Actor Robert De Niro and film producer Jane Rosenthal announced they will start a film festival in TriBeCa, their neighborhood located at the south end of New York City. The festival will run for four days – beginning May 1, 2002 -showcasing about 40 feature-length films and 20 original shorts, as well as documentary and student-produced projects. The festival line-up, chosen from submissions accepted as of March 1, will be determined by a jury of New York-based professionals. Panel discussions and free outdoor screenings are also under consideration. The festival will be open to the public and is to be helmed by executive director Trina Wyatt, also chief executive of TriBeCa Entertainment. Plans for the festival have been in the works for some time, but were hurried along by the events of September 11. It’s hoped the festival will help revive the economic and emotional state of TriBeCa, which has suffered from its proximity to Ground Zero.
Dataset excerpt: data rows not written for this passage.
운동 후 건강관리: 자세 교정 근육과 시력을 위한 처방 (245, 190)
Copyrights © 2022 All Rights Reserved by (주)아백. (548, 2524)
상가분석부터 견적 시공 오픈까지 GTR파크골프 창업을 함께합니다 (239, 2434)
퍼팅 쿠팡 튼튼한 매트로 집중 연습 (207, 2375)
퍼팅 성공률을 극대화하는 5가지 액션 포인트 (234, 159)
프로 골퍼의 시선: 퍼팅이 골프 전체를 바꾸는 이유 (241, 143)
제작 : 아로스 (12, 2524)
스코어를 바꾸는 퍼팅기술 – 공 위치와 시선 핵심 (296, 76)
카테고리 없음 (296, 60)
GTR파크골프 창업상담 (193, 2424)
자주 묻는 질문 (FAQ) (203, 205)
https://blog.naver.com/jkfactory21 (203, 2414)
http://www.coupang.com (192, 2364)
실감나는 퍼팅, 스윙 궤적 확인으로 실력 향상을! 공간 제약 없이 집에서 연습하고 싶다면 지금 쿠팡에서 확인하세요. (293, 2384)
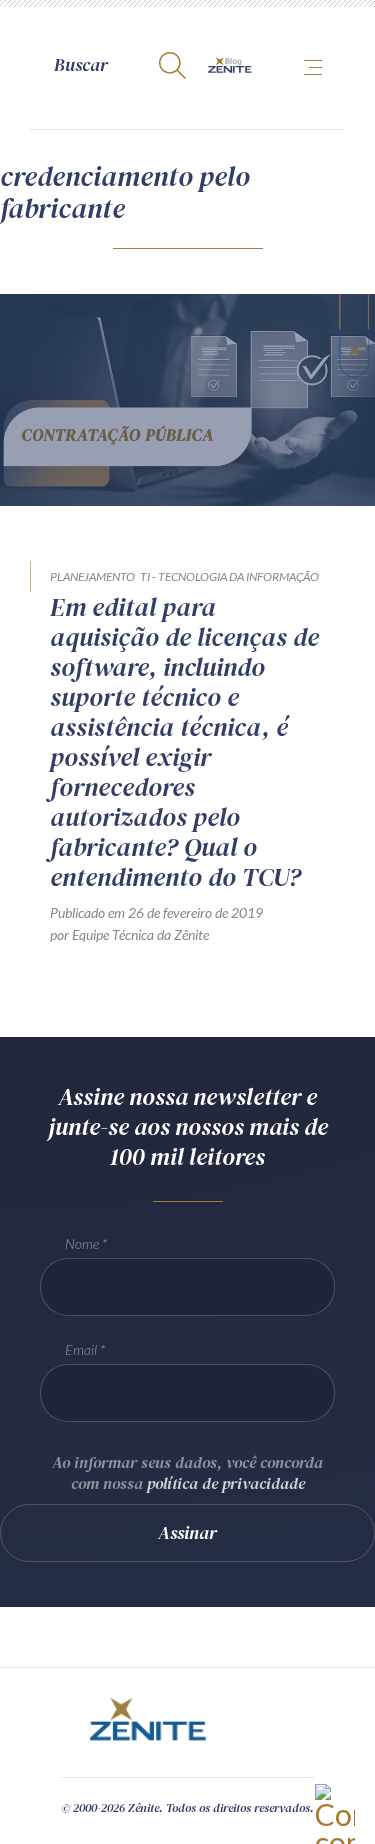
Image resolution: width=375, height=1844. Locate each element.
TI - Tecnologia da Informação (229, 576)
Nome (82, 1243)
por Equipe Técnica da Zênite (129, 934)
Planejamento (92, 576)
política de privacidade (226, 1483)
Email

CNN Newsroom, CNN‘s daily news program for use in the classroom, and educational publisher Holt, Rinehart and Winston are supplying high schools in the U.S. with a free video about the September 11 terrorist attacks. September 11, 2001: A Turning Point in History – the First 30 Days will be mailed to social studies departments or media specialists at more than 16,000 public high schools.

Ten networks, including MSNBC, USA Network, Discovery Networks U.S.’ Animal Planet, Discovery Channel, and Discovery Health Channel have donated more than US$2 million in airtime to the ‘Miracle of New York’ ad campaign. The campaign was created to increase tourism to New York City in the wake of September 11 and will be shown on the networks three times a day until the end of the year.

On Sunday December 9, more than 2,000 international broadcasters will air programming by, for and about children to commemorate UNICEF‘s International Children’s Day of Broadcasting. Participating broadcasters include Australia’s ABC, SABC in South Africa, TV2 in Denmark and Germany’s ZDF.